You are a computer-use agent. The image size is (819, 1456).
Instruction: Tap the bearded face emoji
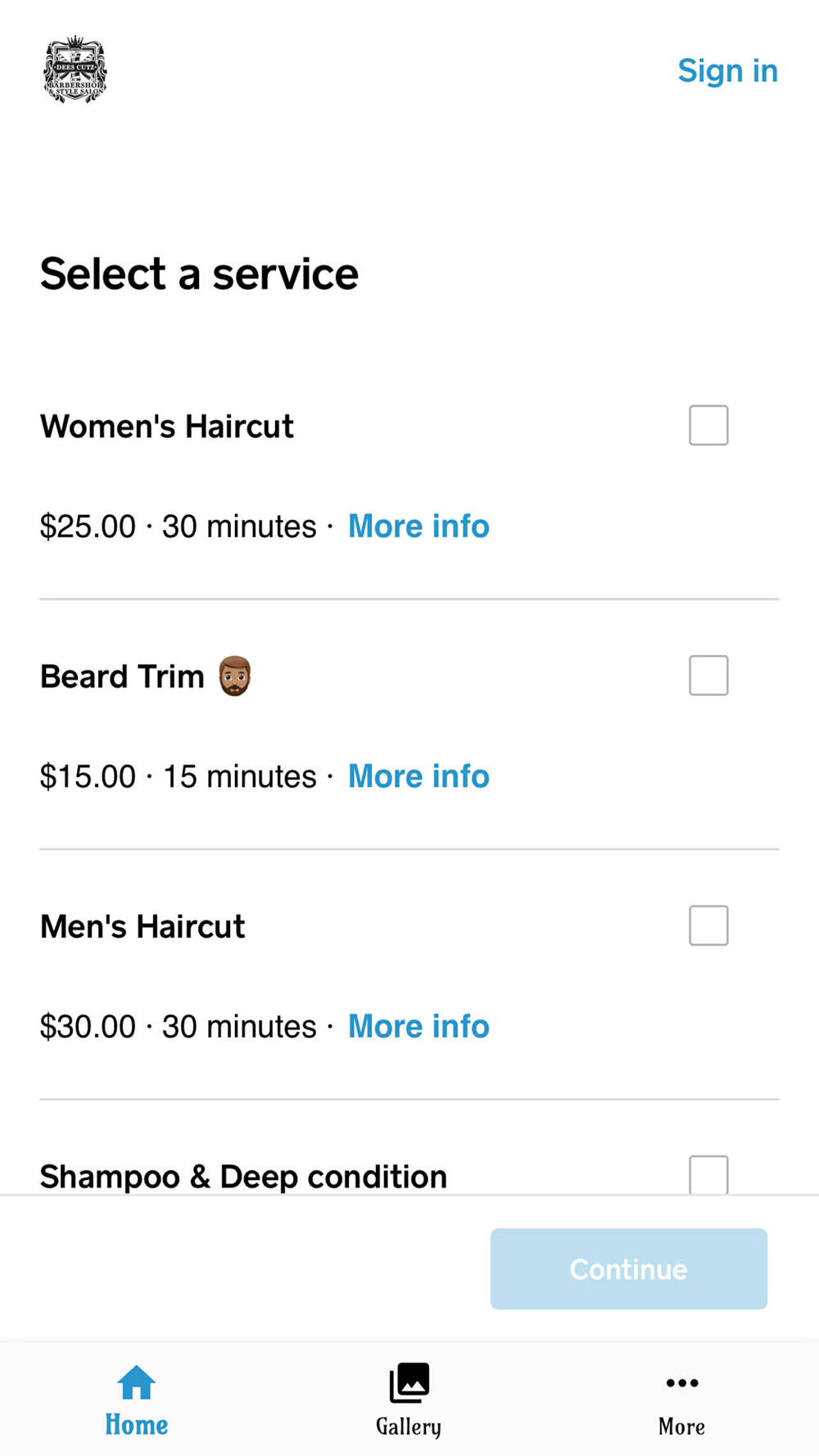(x=235, y=676)
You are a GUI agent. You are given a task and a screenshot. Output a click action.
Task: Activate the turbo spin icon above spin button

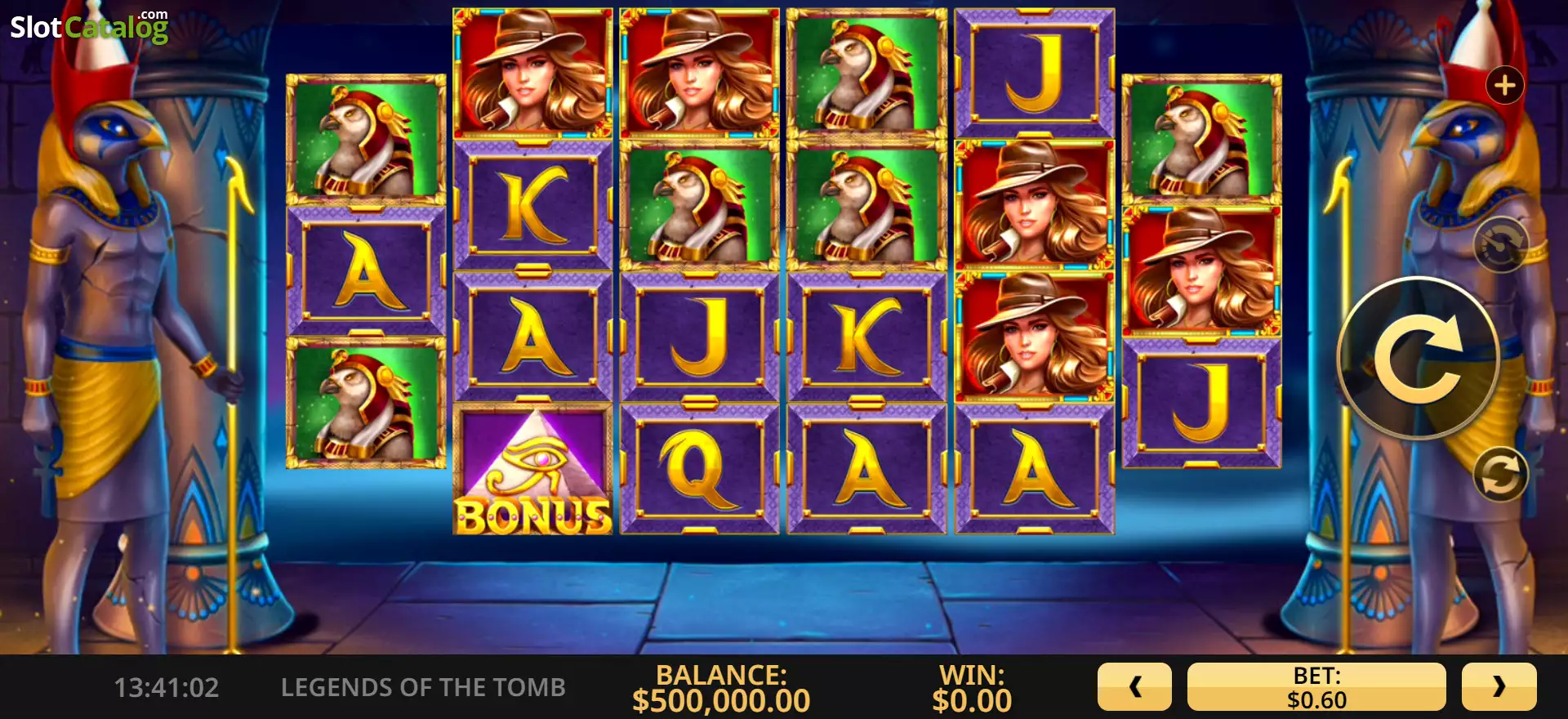tap(1500, 244)
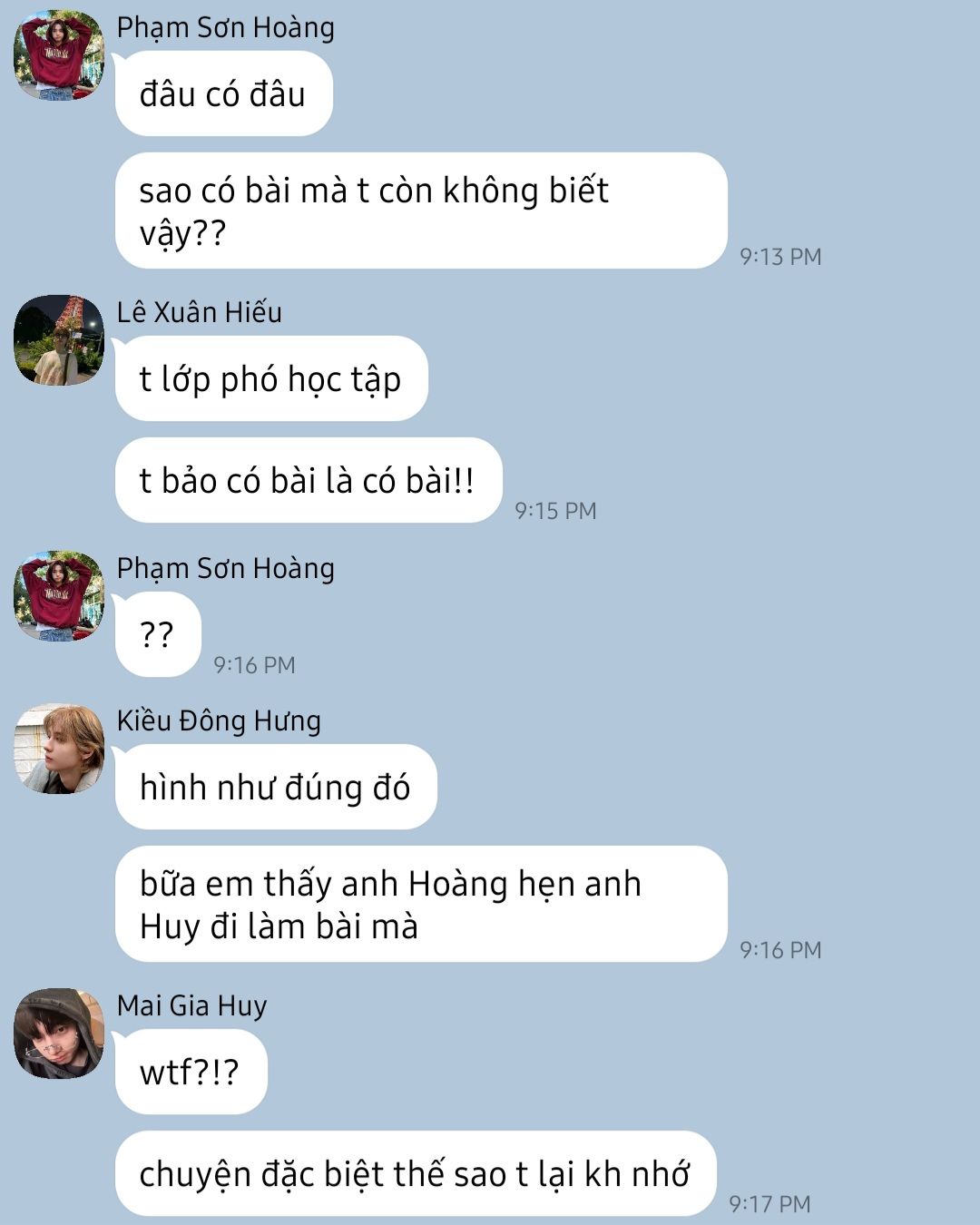Tap Mai Gia Huy's profile picture
Viewport: 980px width, 1225px height.
(x=59, y=1034)
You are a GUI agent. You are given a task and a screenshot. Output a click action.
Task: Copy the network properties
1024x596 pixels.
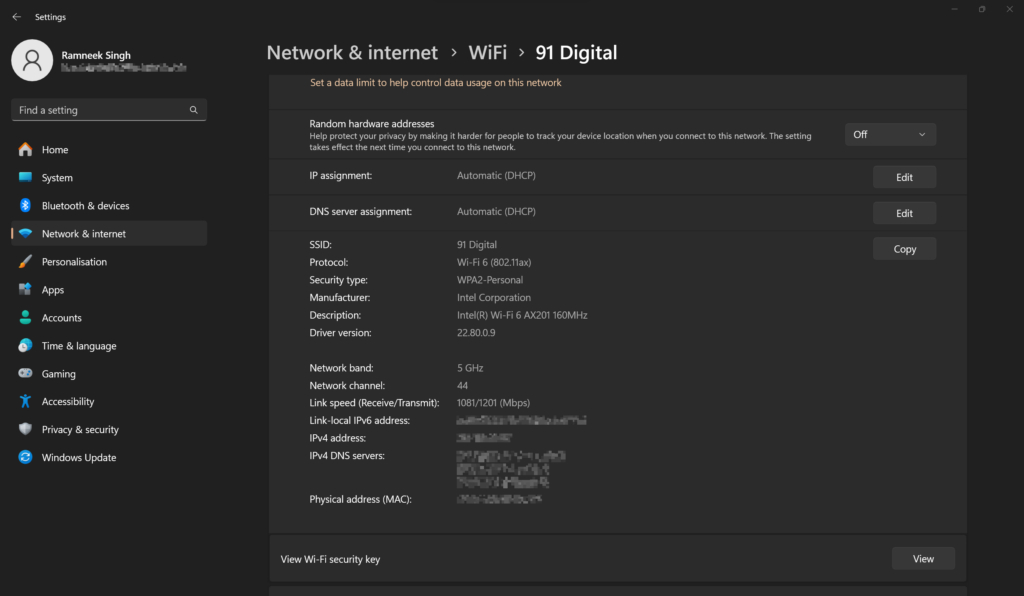pyautogui.click(x=904, y=248)
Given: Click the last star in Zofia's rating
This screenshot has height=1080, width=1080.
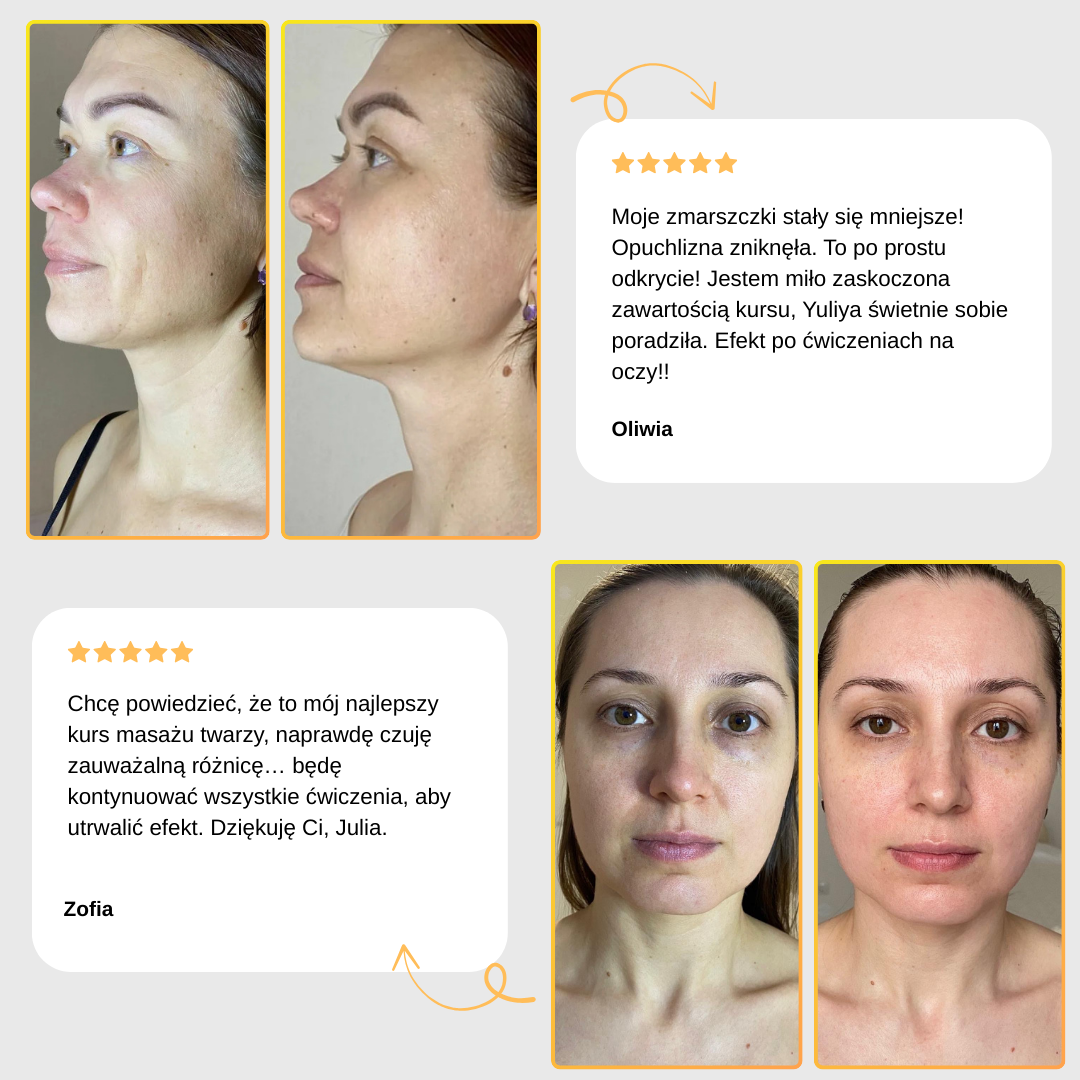Looking at the screenshot, I should 182,652.
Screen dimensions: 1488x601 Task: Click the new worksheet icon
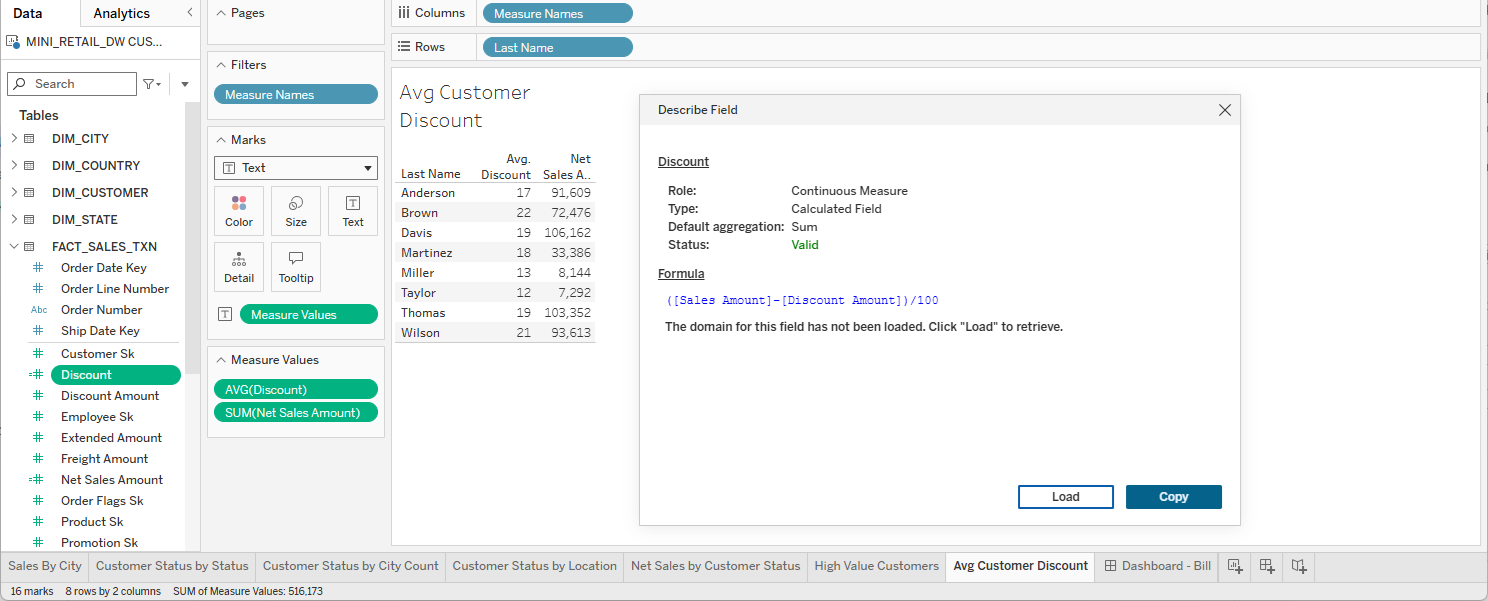[x=1235, y=566]
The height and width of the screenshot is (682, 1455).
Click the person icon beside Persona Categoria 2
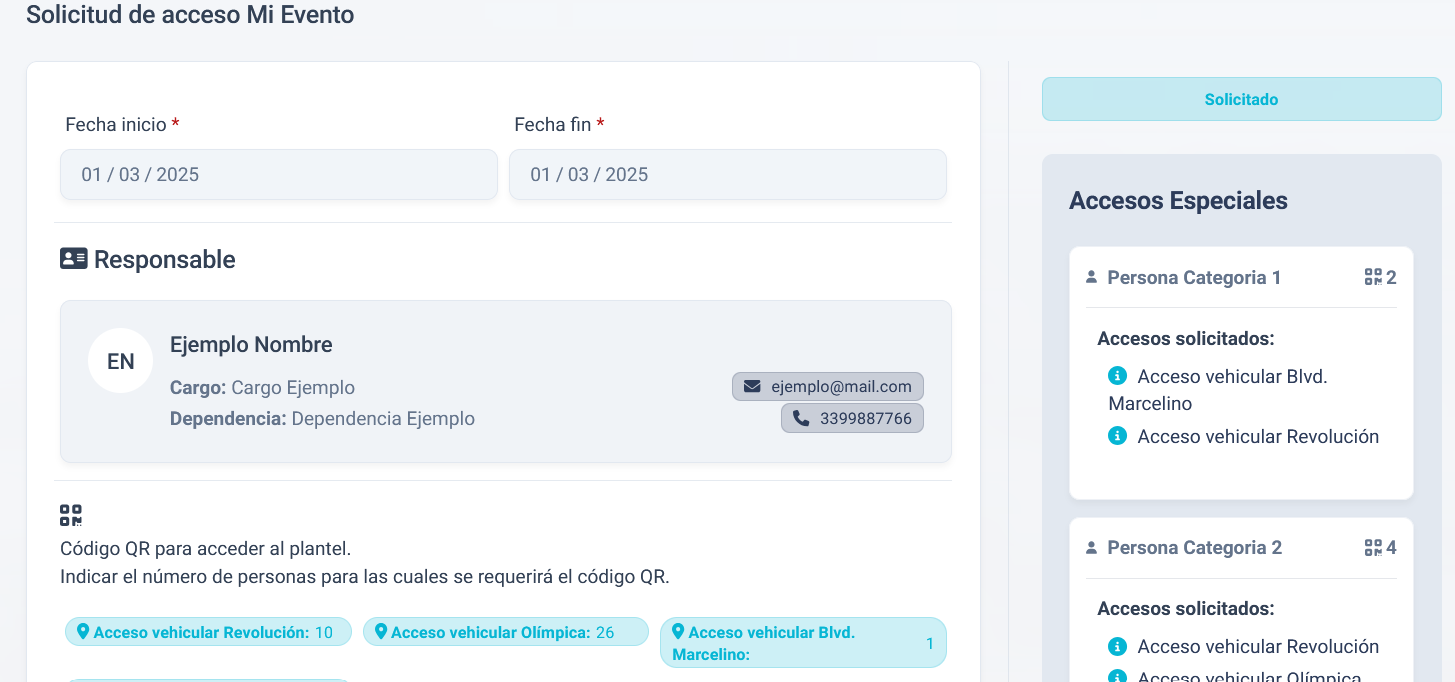pyautogui.click(x=1089, y=547)
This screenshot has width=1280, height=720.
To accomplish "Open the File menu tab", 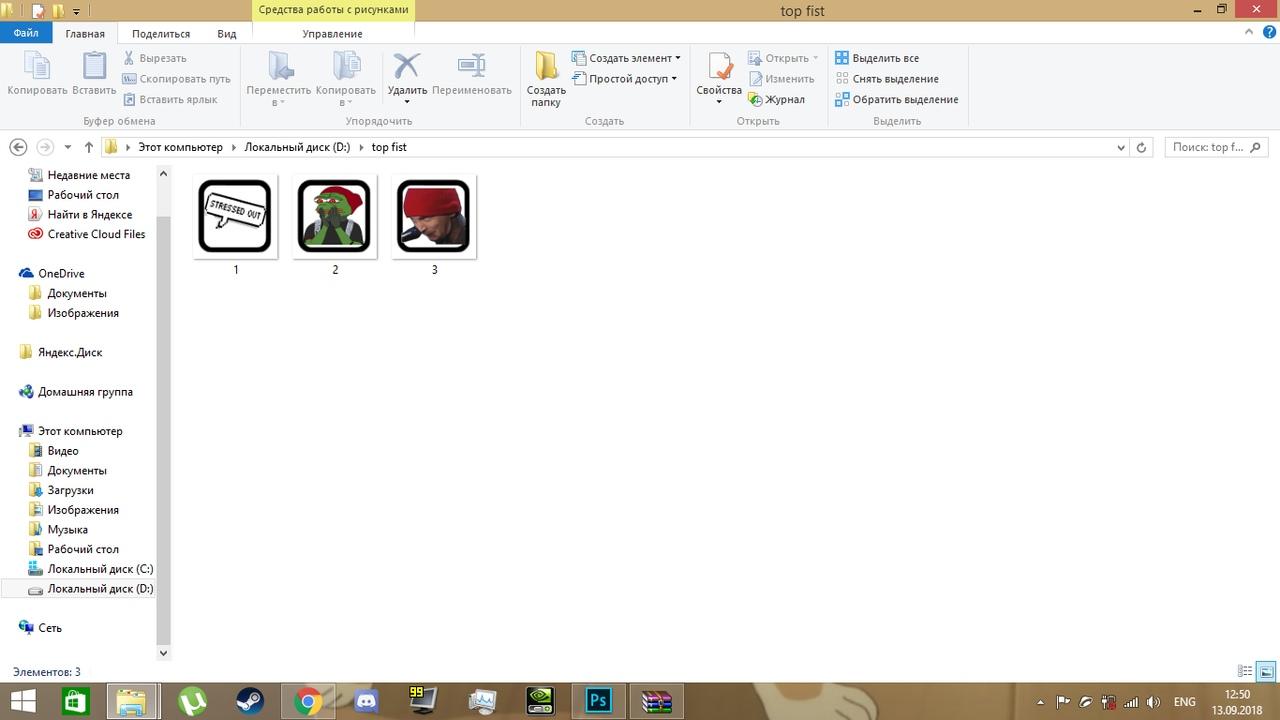I will point(25,34).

▶ [Required action]:
What should come back is an exact copy of the lines above from the line with "Given: Click the last star in Zofia's rating" to the line with "This screenshot has width=1280, height=720.", both included, minus the pictures.

▶ [Your response]:
Given: Click the last star in Zofia's rating
This screenshot has height=1080, width=1080.
Looking at the screenshot, I should 182,652.
Screen dimensions: 1488x601 Task: Click the new worksheet icon
[x=1235, y=566]
The height and width of the screenshot is (682, 1455).
Click the person icon beside Persona Categoria 2
pyautogui.click(x=1089, y=547)
This screenshot has width=1280, height=720.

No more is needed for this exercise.